I can't decide whether news this weekend, that British ministers are expected to introduce a cap on the amount that individuals pay for care during their lives, is welcome common sense or yet another smash and grab raid by the middle class.
The plan, based on proposals by economist Andrew Dilnot, would be to cap the costs that people in England pay for care at £35,000 over their lifetimes. Pensioners would be expected to insure themselves at that level, then the state would pay any further expenses.
The Adam Smith Institute looked at this idea of sharing the costs of care between the individual and the state back in the 1980s and '90s. There were heartbreaking cases of people whose funds had simply run out, leaving them with nowhere to go. And the cost of providing the residential care of an ageing population was starting to cripple local authorities. In answer to the first problem, many analysts proposed that social care should be provided free under the NHS, just as medical care is. That seemed to us to be a fate well worth avoiding, not least because it would make the second problem even deeper.
We looked instead around the world and found some places that had innovative solutions: that people were expected to provide, or insure for, their own care for a couple of years (around the average time that people tend to spend in residential years), and then the state would pay anything beyond that. The logic was the residential care was becoming uninsurable. With such large rises in longevity, no underwriter knew exactly how long people might spend in care: it was an almost open commitment which no private firm could sign up to. So the idea of an individual/state partnership seemed logical: insure what is insurable, and have the state provide the rest.
Public policy development is all about starting from where you are, and we were (and are) starting from a wonderland in which healthcare is provided free at the point of use, while social care is not. If you can work out whether an elderly person's bath is 'medical' and should be paid for by the state, or 'social' which should be paid for by the individual, you are brainier than I am. And if you can work out how to restrict state spending on care to the people who really need it, ditto. The partnership plan seemed the best of a bad set of options.
But those downsides remain in the policies that will be announced in detail this week. A cap of £35,000 on care spending will certainly make long-term care insurable. So that is a gain. But equally, plenty of people who could afford to pay for their own social care will find themselves being subsidised by taxpayers. The average house price in the UK is £226,887 (even higher in England, where the new policy will apply), and many of those in need of residential care at the end of their lives have already paid off their mortgage.
The argument is that elderly people have to sell their homes to afford their time in care, leaving less or nothing left for their children to inherit. But should taxpayers really be subsidising the care of well-off home owners? Remember that most tax is actually paid by the poor – simply because there are more of them. Should a cleaner in Cleethorpes really pay higher taxes to fund carers for the wealthy of Wokingham?

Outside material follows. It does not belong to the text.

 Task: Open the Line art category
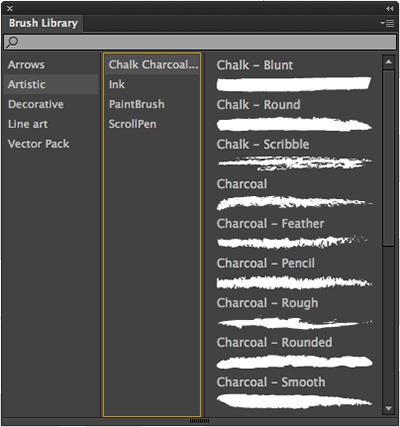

We are used to the middle and indeed upper classes doing well out of the welfare state, of course. Being moneyed, educated, confident and pushy, they can barge to the front of the queue for medical care, buy homes in the catchment areas of the better schools and bully officials to maximise their benefit entitlements. Does this sound much different? Precisely why should people with large assets not be obliged to sell them to provide for a lifetime need like social care, rather than expecting other people to bail them out?
It may sound harsh in the individual case, but remember the hardship done to others through the higher taxes that are required for it. Taxes that just make the difference between whether a firm succeeds or fails, and whether people keep or lose their jobs. The fact that the hardships caused are more diffused and harder to identify than the evident hardship of those forced to dip into their wealth stockpile does not make them any less real. And don't people save in things like property supposed to be for a 'rainy day' anyway?
The other interesting feature of this proposed policy, we now learn, is that nobody has the faintest idea how the government might pay for it. The cost has been put at £1.7 billion a year. In other words, ministers are committing to an expenditure that is not only massive but will fall, year after year, on future generations who do not even get a vote in the matter because they are as yet under the age of majority or indeed yet unborn. But how the tax will be levied is anyone's guess.
This again is typical of how the middle-class representatives of the middle-class population expand government programmes for their own benefit. Instead of working out how much tax people are willing to bear and then deciding what can be afforded within that budget, our politicians promise expansive benefits from now to eternity: only once we have started to enjoy them do we get the bill. But by then it is impossible, politically, to prize them off their beneficiaries. It's the old public choice problem again: the beneficiaries have a concentrated interest in keeping their benefit, while for taxpayers it is just one extra tax among many. But those many taxes add up.